Marguerite Patrick shows of her room in Abbeyfield House. All rooms are 300 square feet with a private bathroom and storage space.

Abbeyfield House provides dignified living

Abbeyfield House first opened its doors on December 27, 1999. The senior living home was built to fill a need in Golden to provide assisted care for seniors.

The house is a part of a larger chain of senior living homes which were started in England when Richard Carr-Gomm, a veteran of the Second World War, noticed how many people were lonely, and living in poor conditions as they aged.

“These people were by themselves, they had no one to talk to. They weren’t eating properly,” explained Anne Younger, the president of Abbeyfield House in Golden. “There are a lot of seniors who don’t have anyone at all. They’re all alone. That’s why Abbeyfield was started.”

For $1,244 a month, residents have all their groceries and cooking done for them, while living in an easily manageable 300 square foot apartment. That price also includes all utilities, except for the cost of a phone.

A non-profit charity, Abbeyfield relies on grants and donations to supplement their income from their rent in order to keep their doors open.

“We thought maybe BC housing could help us keep up with wages, and they couldn’t,” said Younger. “I thought there would be some opportunity there, but there’s not.”

The main perk of living in Abbeyfield is the sense of community that it brings to people that may otherwise be alone.

“It’s a family atmosphere. It’s a small number of people, and it’s easy to get to know one another and find like minded people,” said Younger. “They have companionship and friendship here.”

Currently, Abbeyfield is looking for people to join their board of directors, with a request for three people to join the fold.

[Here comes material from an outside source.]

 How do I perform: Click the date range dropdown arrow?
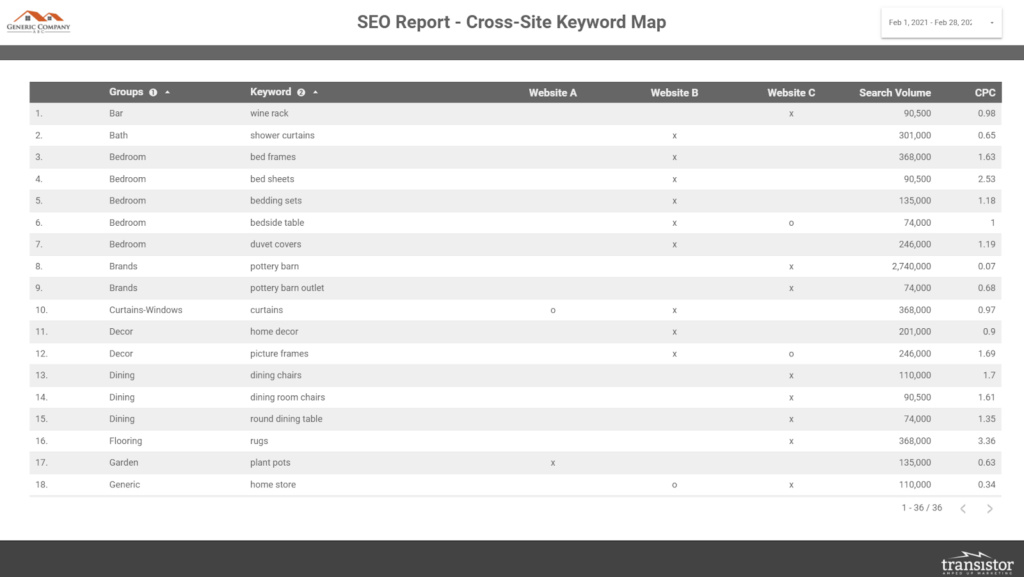pos(991,22)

They’re looking for help with marketing, finance and applying for grants, as well as managing policy.

“If anyone is interested in checking out the board, they can call me,” said Anne Younger, the president of Abbeyfield House. “We expect them to attend two board meetings before they decide if this is something they want to do.”

With one vacancy, there’s an opportunity to join their family. They are also considering turning the vacant room into a convalescent room with furniture donated from the Credit Union, something they’ve done in the past.

With rising insurance, propane, and with the minimum wage hike this summer, and a rise in employee wages, Abbeyfield is encouraging community donations. A non-profit charity organization, those who donate will receive a tax receipt for a tax deduction.

For now, they will continue to do the best with what they’ve got, and continue to provide dignified living for seniors.